O caso do manifesto fantasma
RIO DE JANEIRO - Era uma mesa sobre biografias na Flip (Festa Literária Internacional de Paraty) de 2007. Os participantes --Paulo Cesar de Araújo, Fernando Morais e eu-- já havíamos sido alvos de processos movidos por biografados ou por seus herdeiros contra nossos livros. O caso mais recente era o de Paulo César, que tivera sua biografia "Roberto Carlos em Detalhes" recolhida das livrarias.

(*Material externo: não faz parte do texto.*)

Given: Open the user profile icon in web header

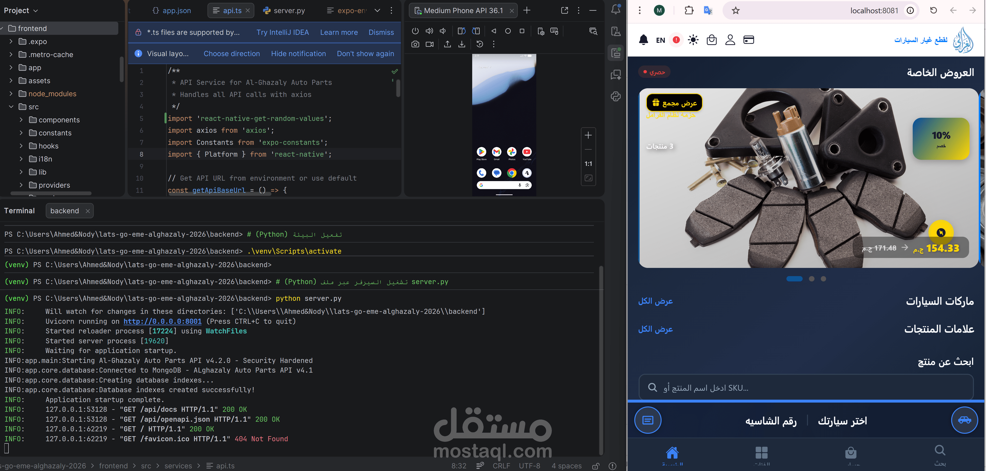Looking at the screenshot, I should (x=730, y=40).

Ao descrever o impertinente artigo 20 do Código Civil, que restringia a liberdade de expressão e impedia o Brasil de escrever sua história, houve momentos em que levantamos a plateia de quase 800 pessoas e parecia que dali poderia sair um movimento que o derrubasse. Alguém no público teve a ideia de gerar um documento a ser assinado pelos escritores presentes à Flip, entre os quais um Prêmio Nobel, e levá-lo ao Congresso Nacional, em Brasília.
E assim se fez. Folhas de caderno surgiram de repente e foram assinadas por nós e por todo o mundo à nossa volta. Outras seriam levadas aos sul-africanos J. M. Coetzee e Nadine Gordimer, o israelense Amós Oz, o americano Lawrence Wright, o inglês Robert Fisk, a egípcia Ahdaf Soueif, todos em Paraty. Da bancada, com o lindo painel da Flip atrás de nós, podíamos ver as folhas sendo brandidas lá embaixo com grande entusiasmo.

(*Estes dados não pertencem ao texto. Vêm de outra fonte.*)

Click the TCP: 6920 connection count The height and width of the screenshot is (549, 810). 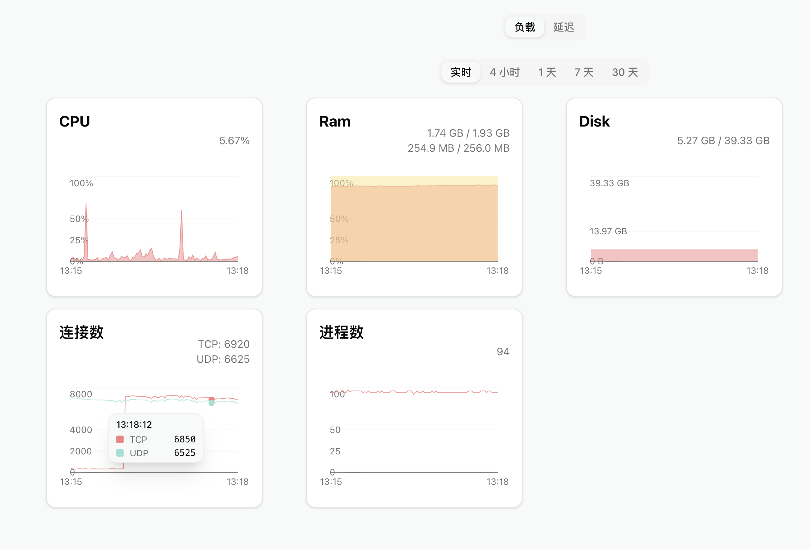pos(224,344)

Foi a última vez que as vi. Alguém deve ter recolhido o abaixo-assinado, mas, se lhe deu o competente destino --mandá-lo para os deputados e senadores--, é um mistério. Horas depois de encerrada a mesa, tentei saber a quantas andava o manifesto, mas ninguém sabia onde estava ou com quem.
Se foi enriquecer a coleção de autógrafos de algum fã da literatura, ótimo. O fato é que, seis anos depois, cá estamos, empolgados, numa nova Flip. O manifesto continua sumido e, nós, biógrafos brasileiros, ainda sonhamos com o fim do bendito artigo.